**EXERCISE OBJECTIVE:**
Copying rule for the data below: pictures stay out, and only the lines from the one with "Viewport: 548px width, 507px height." down to the one with "Task: Click the", inclusive, are repeated exactly.

**EXTRACTED INFORMATION:**
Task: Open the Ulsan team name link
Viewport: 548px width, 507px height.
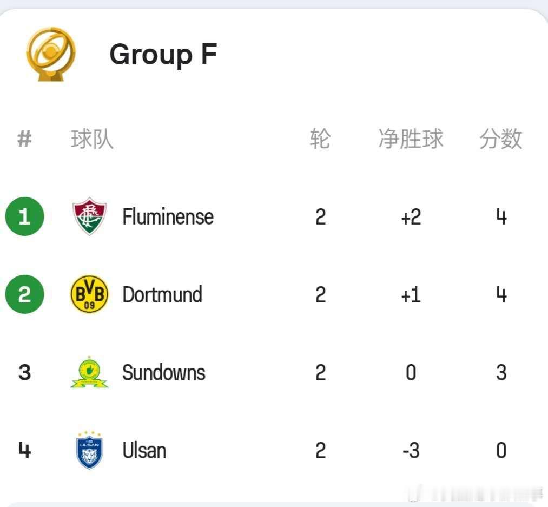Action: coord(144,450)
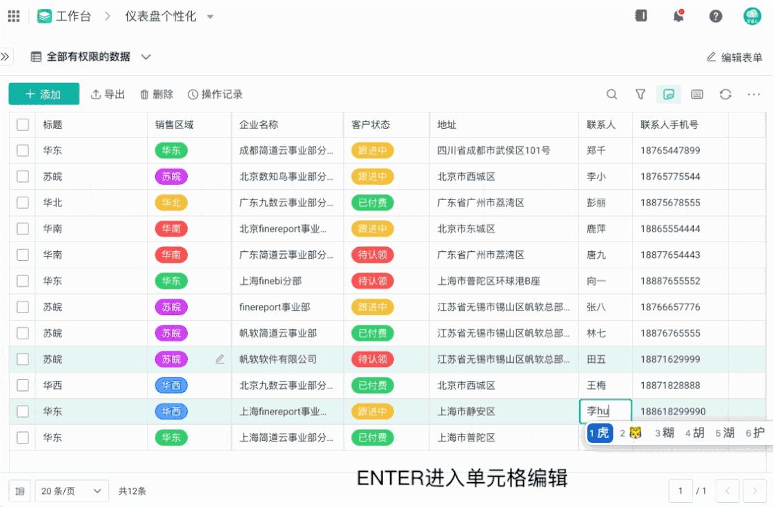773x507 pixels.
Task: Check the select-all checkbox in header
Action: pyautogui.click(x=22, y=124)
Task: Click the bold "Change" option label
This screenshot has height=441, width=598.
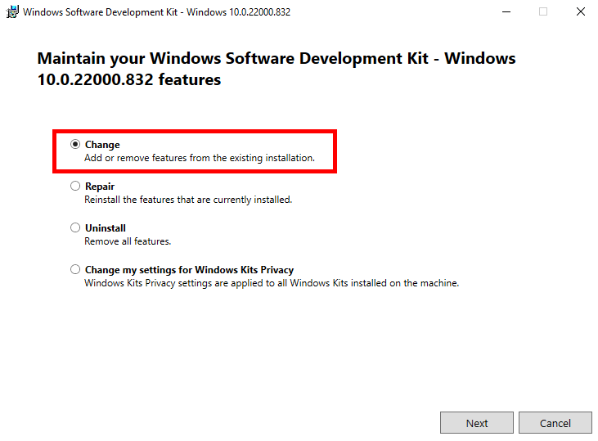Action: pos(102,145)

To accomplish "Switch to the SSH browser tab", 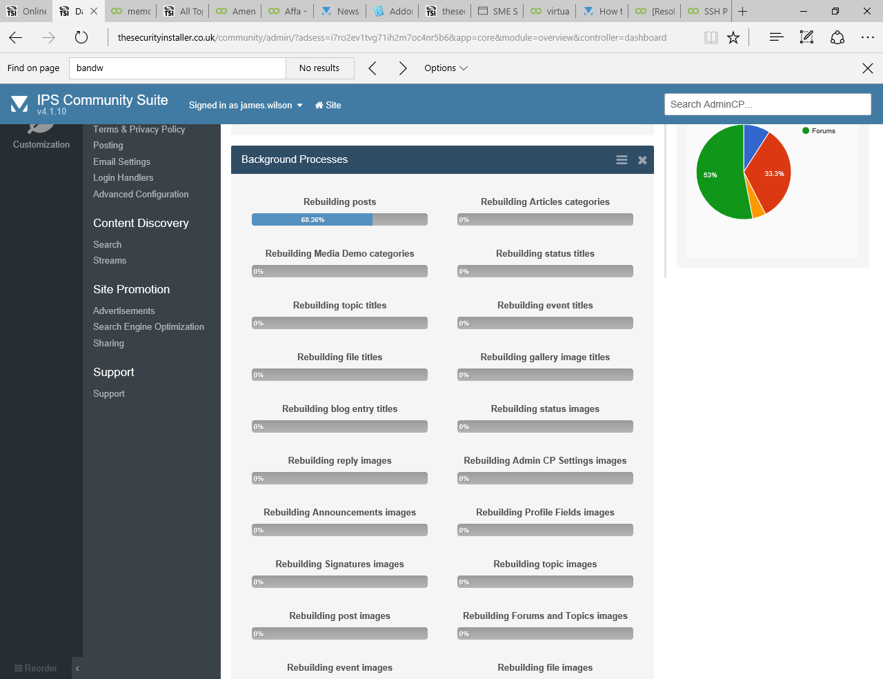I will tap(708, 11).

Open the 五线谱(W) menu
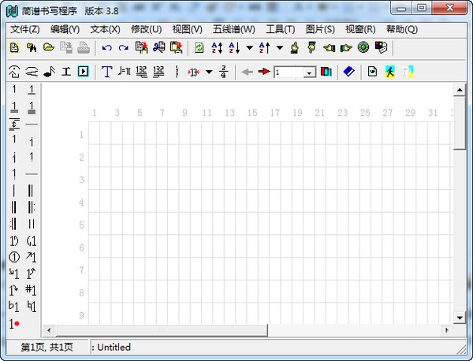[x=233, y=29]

**EXERCISE OUTPUT:**
Viewport: 548px width, 507px height.
Action: coord(144,450)
773x507 pixels.
Task: Check the select-all checkbox in header
Action: pyautogui.click(x=22, y=124)
Task: Click the bold "Change" option label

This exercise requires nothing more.